Whatever, I think you have beat this to death for long enough, we know you are charging more than you could and I think we know why. Let the OP have her thread back, please.


----------



## vintagesnaps

I think that seems like an inconsiderate thing to say to Vtec, to imply he's overcharging, when he works hard from what I've read in his posts on the board. He seems to take pride in his work and does it well. Why on earth should someone not charge for photography?? It's a service and/or product, and other businesses charge for their work and products. Do other service providers do work and not get paid? Hardly, we get paid for our work whatever it may be. That's fine to donate your time or your photography to retirement homes or other charitable causes, but that's different than doing photography as a job.

Back to the OP, I think your description of your work seems accurate, I've done sports and events and I can see where there's room for improvement with framing shots, consistency in quality, etc. So if it's not necessary to work or make money from your photography, why not spend time on learning and practicing and bringing up your skill level so you can provide good quality photos at a fair price? It seems like it would be a better option to consider other ways to make money if that's what you're going for, and work up to building up a photography business.

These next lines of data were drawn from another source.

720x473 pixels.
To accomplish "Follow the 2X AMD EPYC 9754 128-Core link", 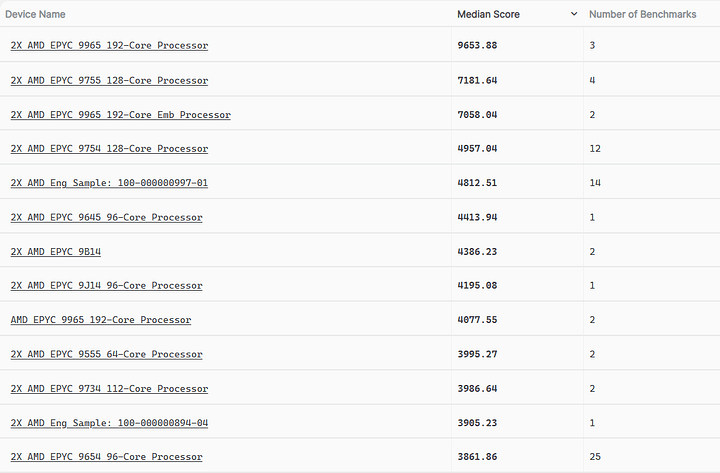I will pos(109,149).
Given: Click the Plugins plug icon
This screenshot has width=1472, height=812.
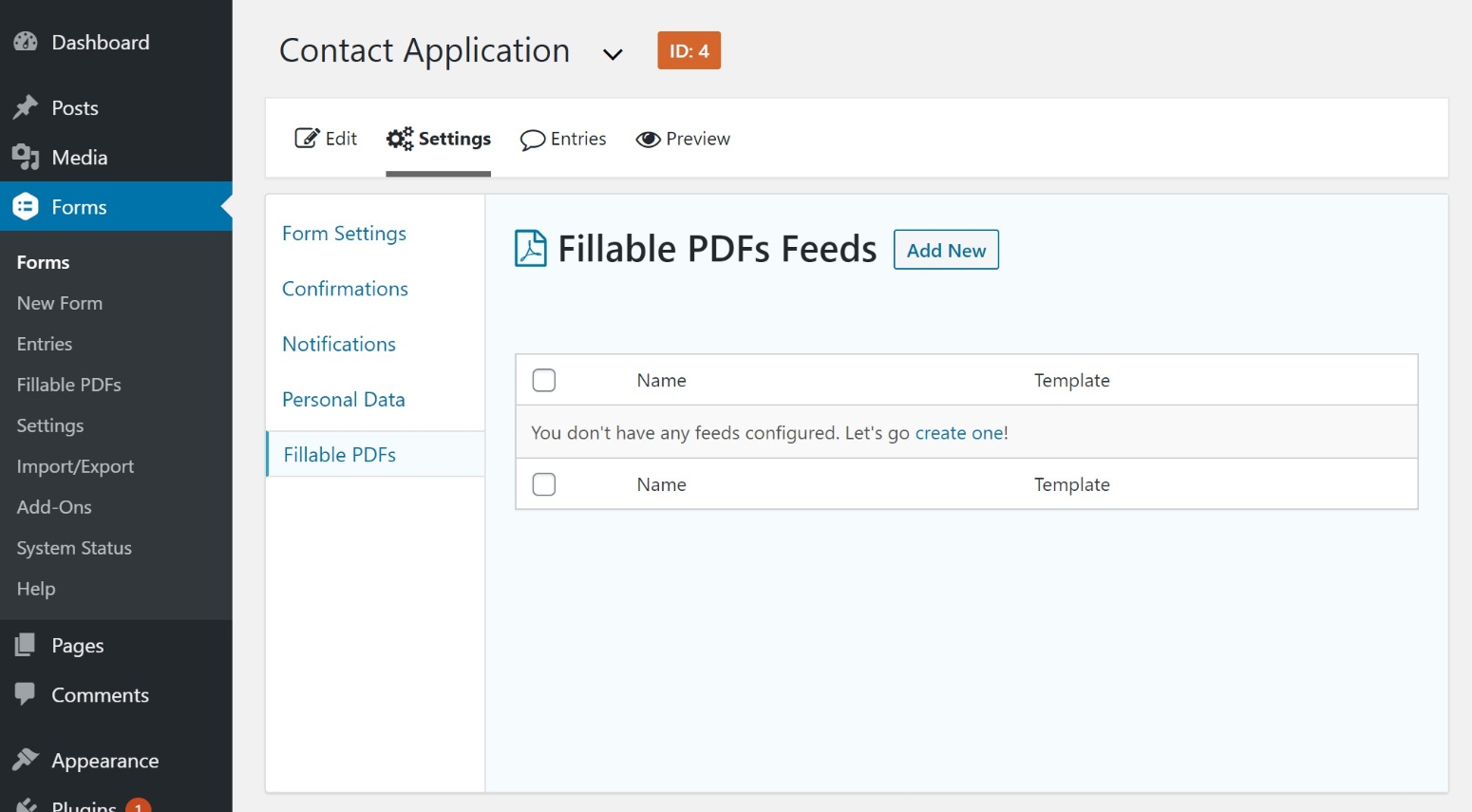Looking at the screenshot, I should pyautogui.click(x=26, y=805).
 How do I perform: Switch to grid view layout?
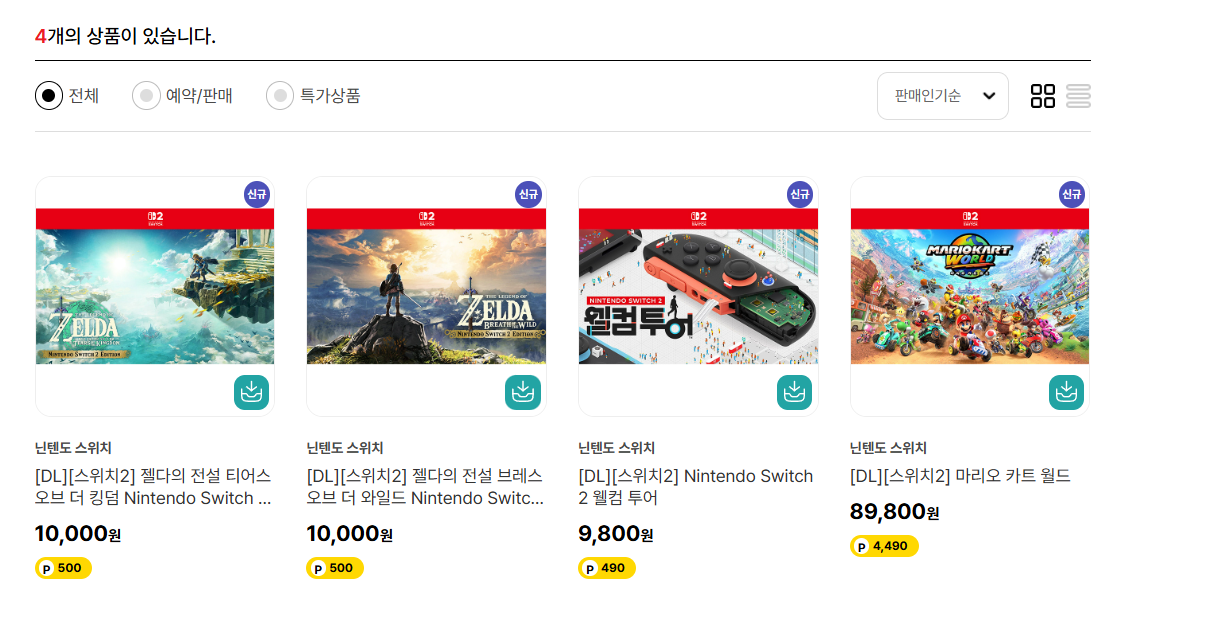coord(1043,96)
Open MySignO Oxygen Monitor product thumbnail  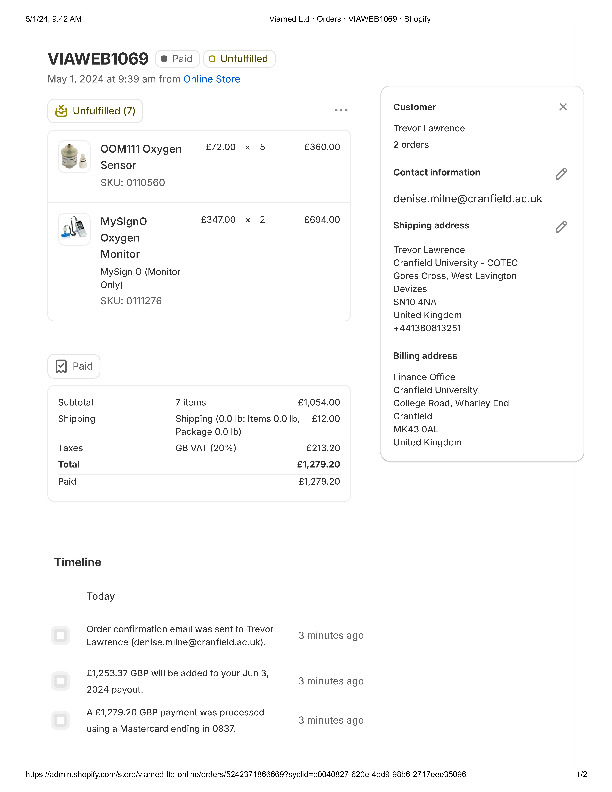(x=74, y=229)
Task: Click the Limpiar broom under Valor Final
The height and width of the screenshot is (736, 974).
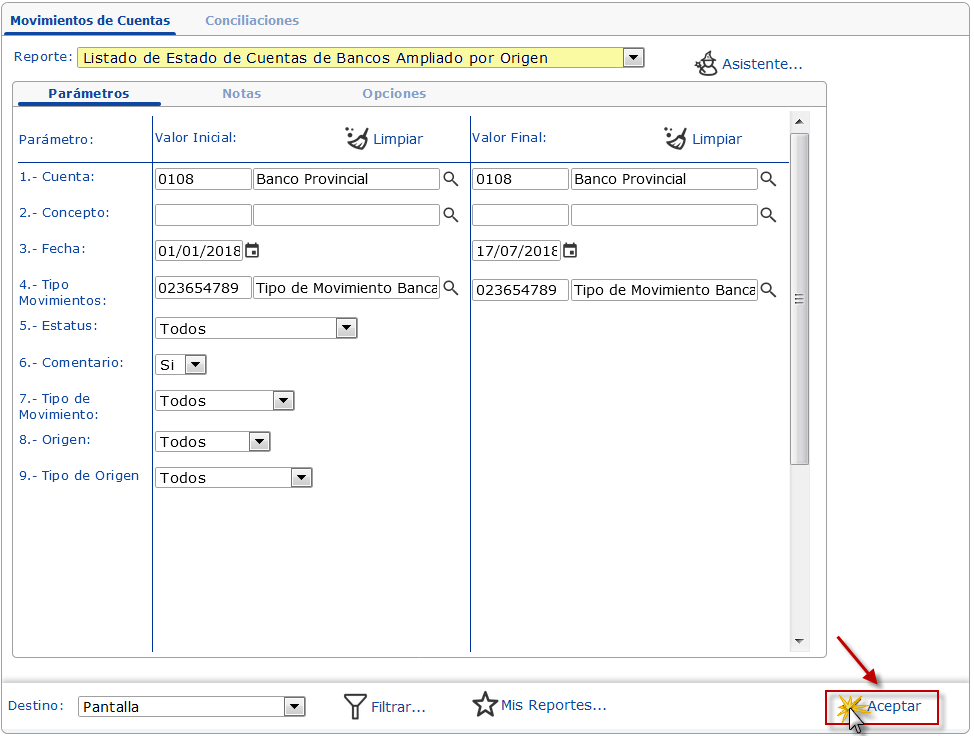Action: point(676,139)
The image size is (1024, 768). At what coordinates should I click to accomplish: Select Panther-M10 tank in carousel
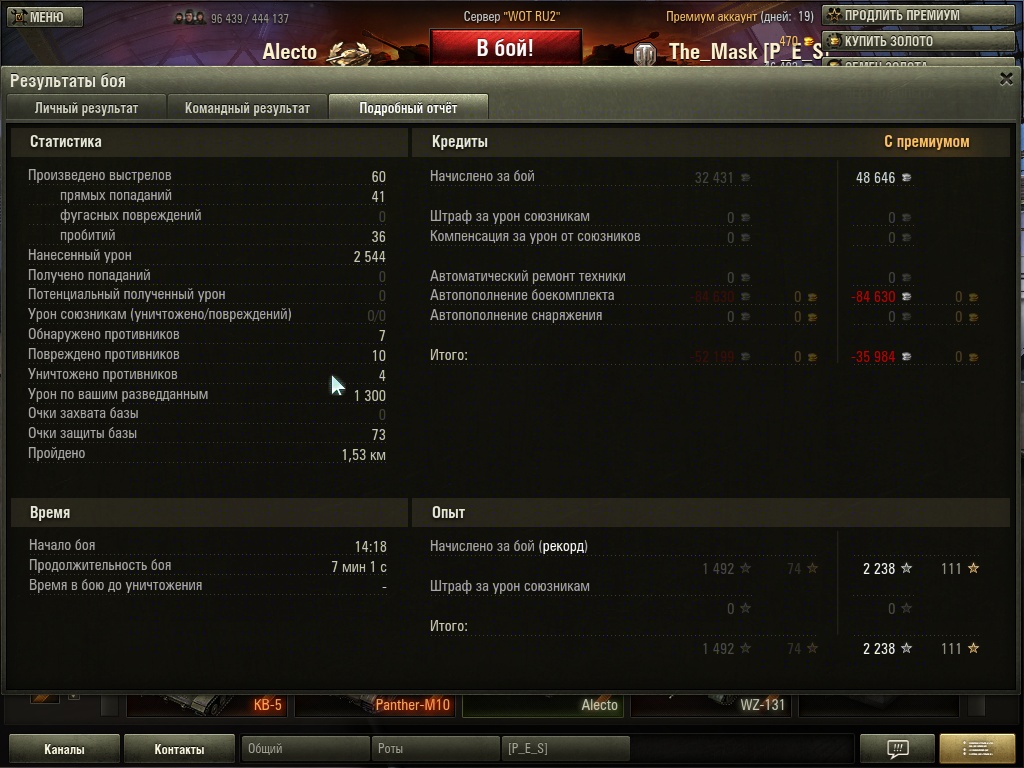(375, 705)
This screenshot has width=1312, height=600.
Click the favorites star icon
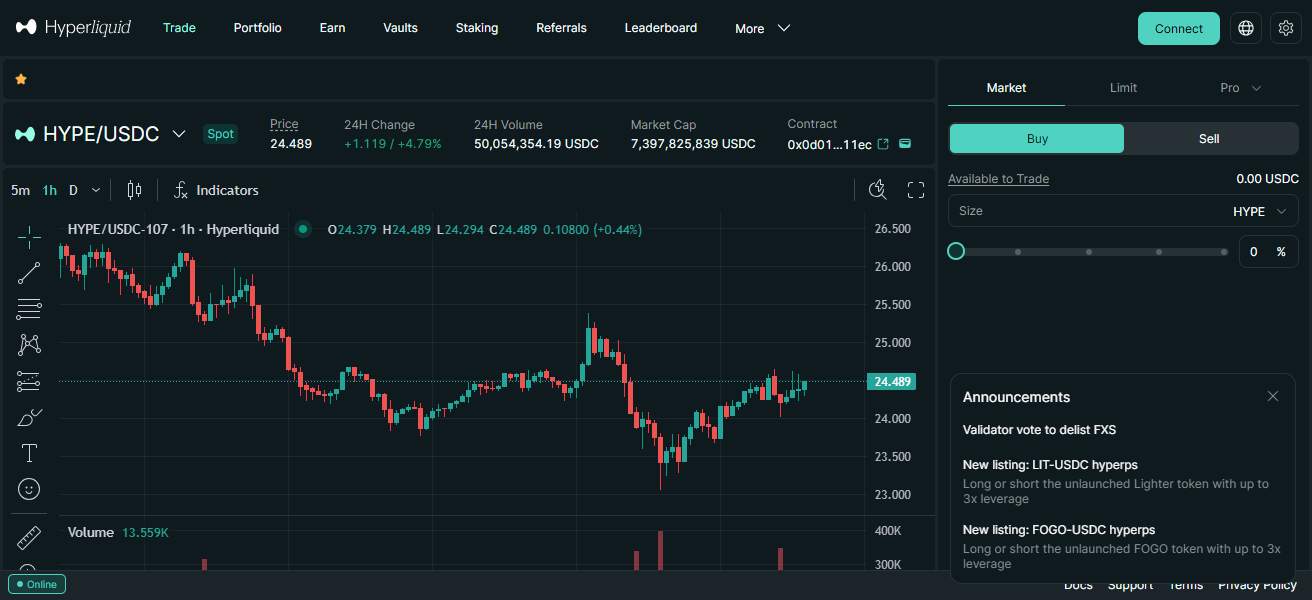click(21, 79)
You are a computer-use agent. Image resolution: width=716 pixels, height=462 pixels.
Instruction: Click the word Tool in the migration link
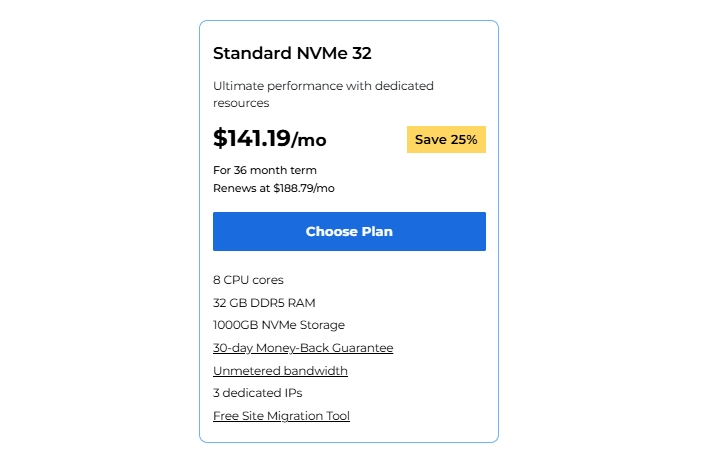[337, 416]
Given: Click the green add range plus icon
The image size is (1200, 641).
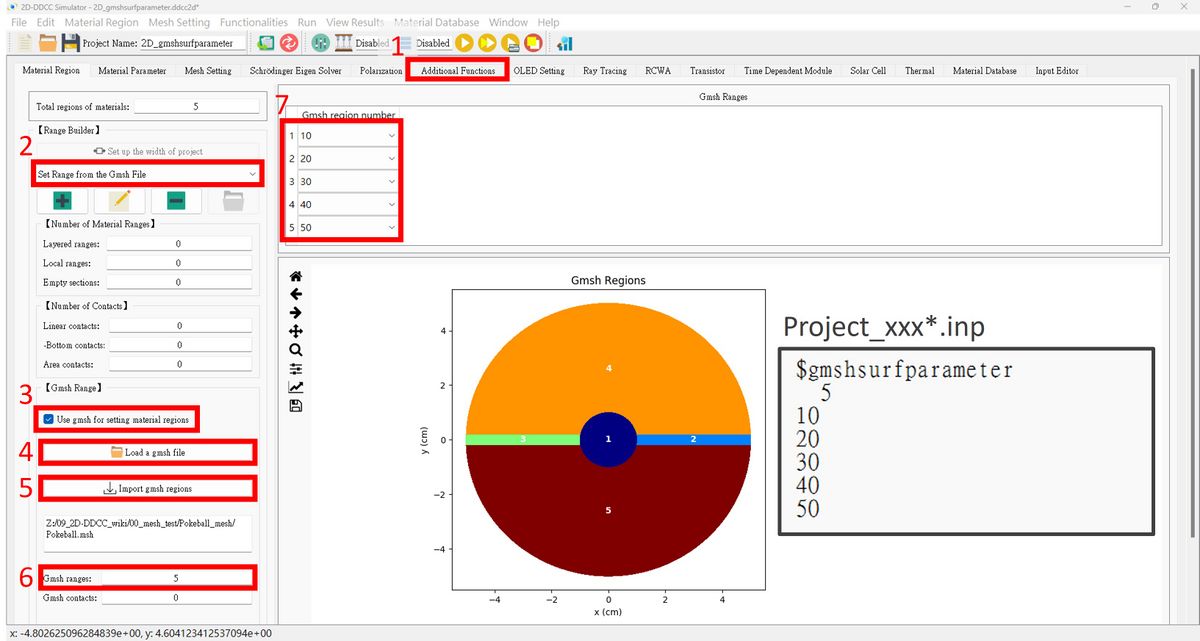Looking at the screenshot, I should point(61,200).
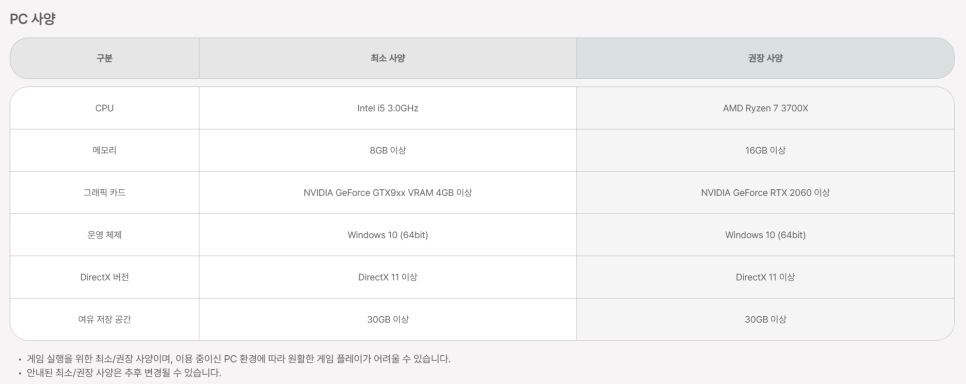Click the AMD Ryzen 7 3700X cell
The image size is (966, 384).
point(765,108)
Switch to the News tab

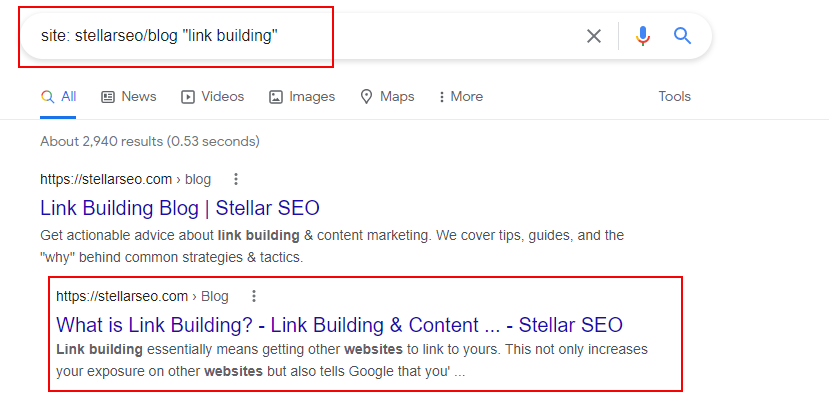[x=128, y=97]
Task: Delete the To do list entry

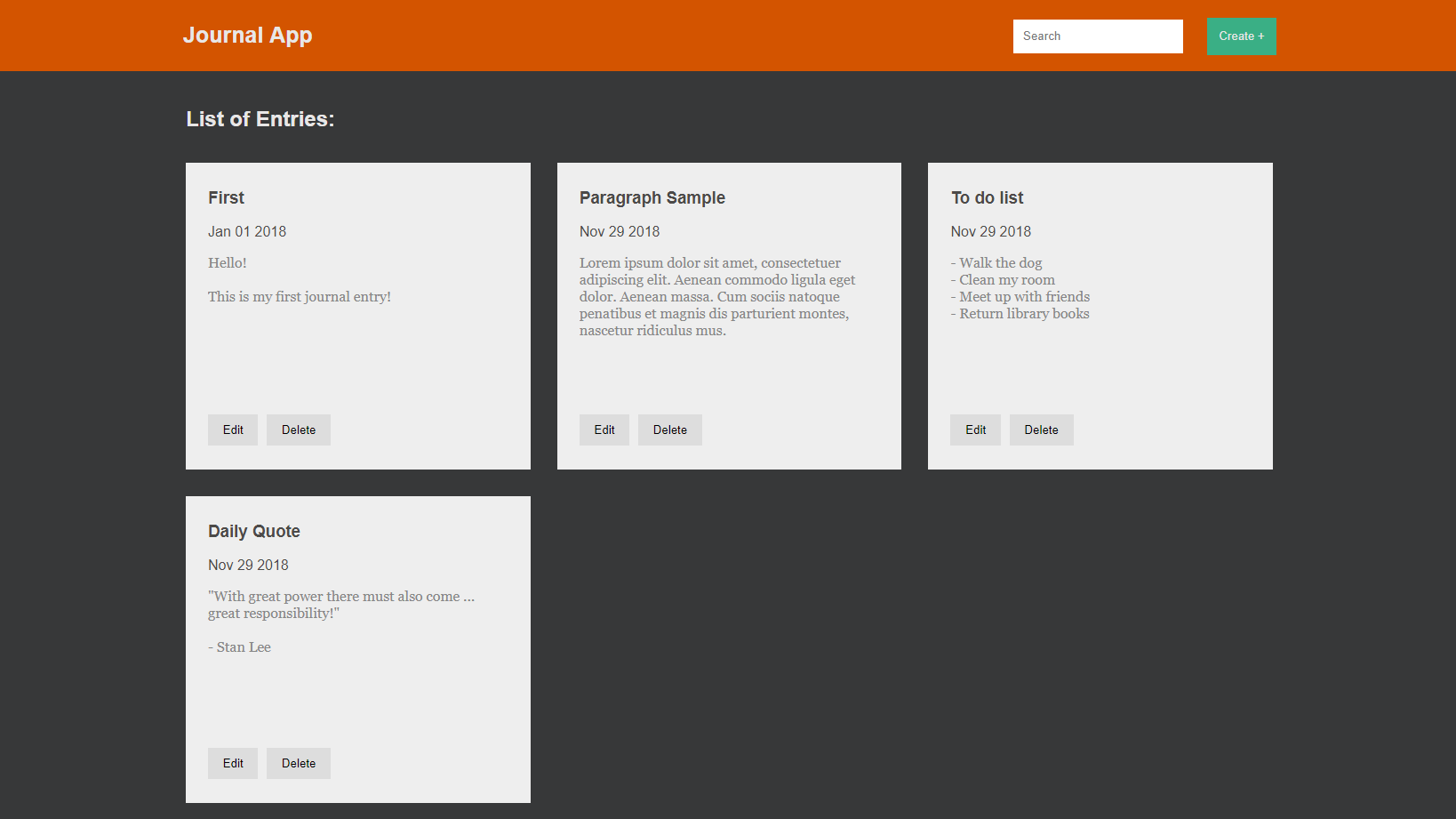Action: [x=1041, y=430]
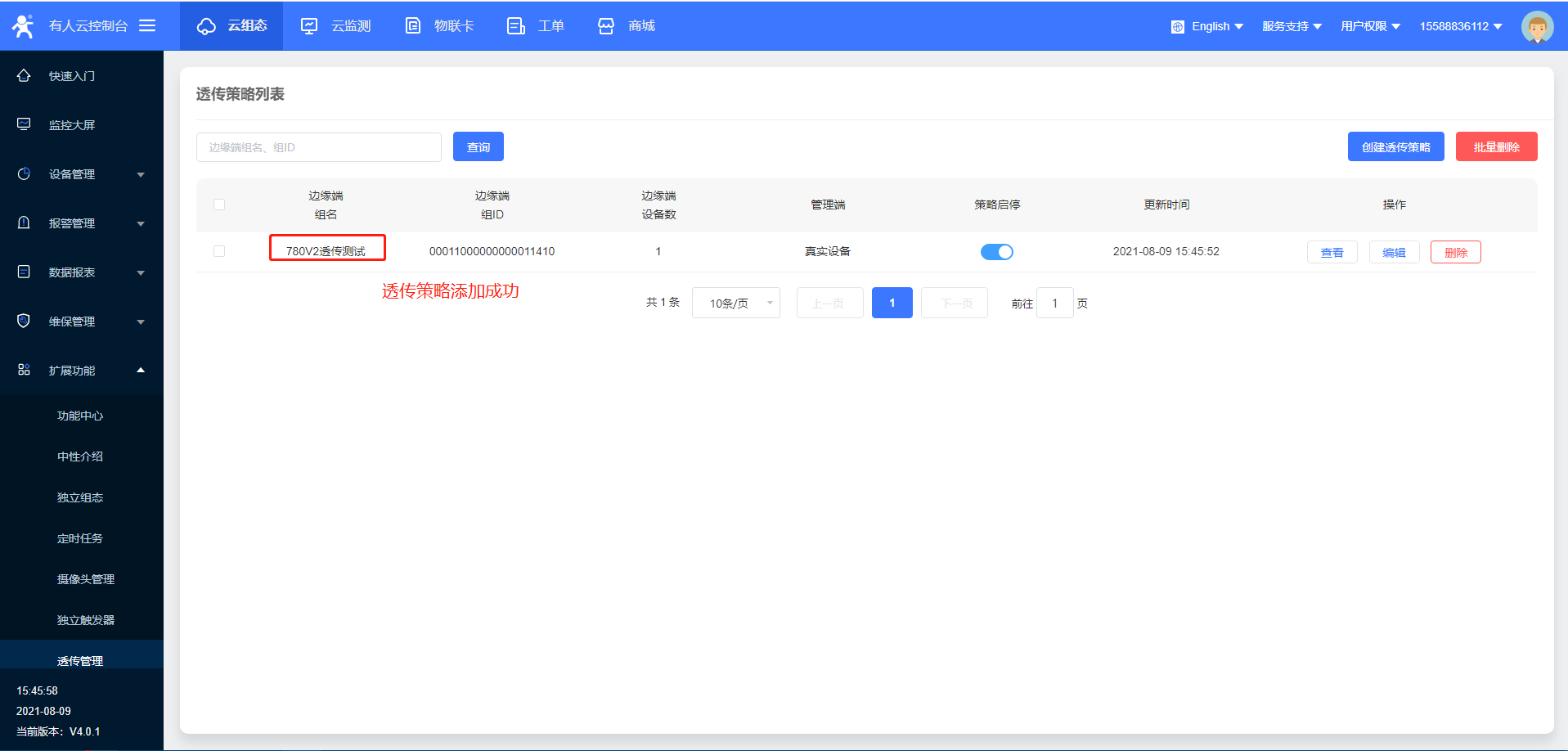The width and height of the screenshot is (1568, 751).
Task: Open the English language dropdown
Action: (x=1208, y=26)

It seems like people often have an initial rush of people liking their photos or wanting their photos, but then it tapers off and reality kicks in when they start to charge for it. Then I think expectations can change and what people will take free or cheap they may not be willing to pay the going rate.


----------



## Vtec44

Piccell said:


> Whatever, I think you have beat this to death for long enough, we know you are charging more than you could and I think we know why. Let the OP have her thread back, please.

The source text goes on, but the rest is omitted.